PASTORAL PRAYER
Sing together:
O beautiful for spacious skies, For amber waves of grain,
For purple mountain majesties Above the fruited plain!
America! America! God shed full grace on thee,
And crown thy good with servanthood From sea to shining sea!
Holy God, as we celebrate the 244th birthday of our country, we give you thanks for all that is good and exemplary about our land and our life together. We celebrate the broad expanse of territory that ranges from rocky coast land and sandy beaches to everglades and glaciers, from potato fields and redwood forests to desert cactus and vast underground reserves of minerals and gems. We give thanks for our founders who dared to imagine the bold experiment that is democracy, and a life together organized around such principles as equality, inalienable rights, life, liberty and the pursuit of happiness. We give thanks for a land where people of all faiths and no faith can come together as one; for the rich heritage that is ours because immigrants from all over the world made their home here, found shelter and sought opportunity, bringing traditions and cultures with them, adding color and spice, dance and song for all to enjoy. We celebrate the notion that each one has a voice and a vote, that together – north, south, east and west, rich and poor, young and old, skilled with the hands as well as the mind, artist and laborer, scientist and farmer, miner and engineer, doctor and teacher – together, we become a people. And together we care for each other, volunteer our time, give of ourselves, share what we have.
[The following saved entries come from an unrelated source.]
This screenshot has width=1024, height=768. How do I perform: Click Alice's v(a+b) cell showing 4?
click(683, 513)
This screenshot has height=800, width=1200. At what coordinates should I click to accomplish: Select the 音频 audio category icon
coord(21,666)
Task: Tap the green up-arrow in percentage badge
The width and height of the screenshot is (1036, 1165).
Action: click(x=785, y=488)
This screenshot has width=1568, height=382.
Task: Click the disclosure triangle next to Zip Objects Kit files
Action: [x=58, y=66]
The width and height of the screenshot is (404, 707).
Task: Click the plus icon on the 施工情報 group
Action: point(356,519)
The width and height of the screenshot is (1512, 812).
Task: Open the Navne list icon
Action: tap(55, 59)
Loving and holy God, there is so much for which we are thankful and by which we are blessed. And at the same time, it is excruciatingly clear to us that all is not well in our country, and so we come to you in search of healing and wisdom, courage and compassion. We pray for the divisions that separate us from each other, for rhetoric that erects walls and creates camps, for a tendency to point fingers and assign blame rather than sit together and create new alternatives. We confess our reticence to acknowledge the consequences of our actions on others, or the inclination to care; our longing for quick fixes and easy answers and our reluctance to do the hard work of building cooperation and fostering reconciliation, waiting out a virus and healing centuries old wounds of racism. Teach us when to encourage the patience to temporarily set our rights aside to protect the health and well-being of others, and when to express an impatience that says no in the presence of racism and cruelty. Open our ears and hearts to listen eagerly to another person’s story, and tell us when to open our mouths and speak a word of truth. Pour out your wisdom and courage on those in positions of leadership that they might truly lead. Move among us that each of us and all of us may come to see the role we can play, the difference we can make, especially when guided and empowered by you.
Sing together:
O beautiful for pilgrim feet, Whose stern impassioned stress
A thoroughfare for freedom beat Across the wilderness!
America! America! God mend thine every flaw,
Confirm thy soul in self control, Thy liberty in law!
Hear us as we join our hearts and voices in the prayer that Jesus taught, saying: Our Father, who art in heaven, hallowed by thy name. Thy kingdom come, thy will be done on earth as it is in heaven. Give us this day our daily bread, and forgive us our debts as we forgive our debtors. And lead us not into temptation, but deliver us from evil. For thine is the kingdom and the power and the glory forever. Amen.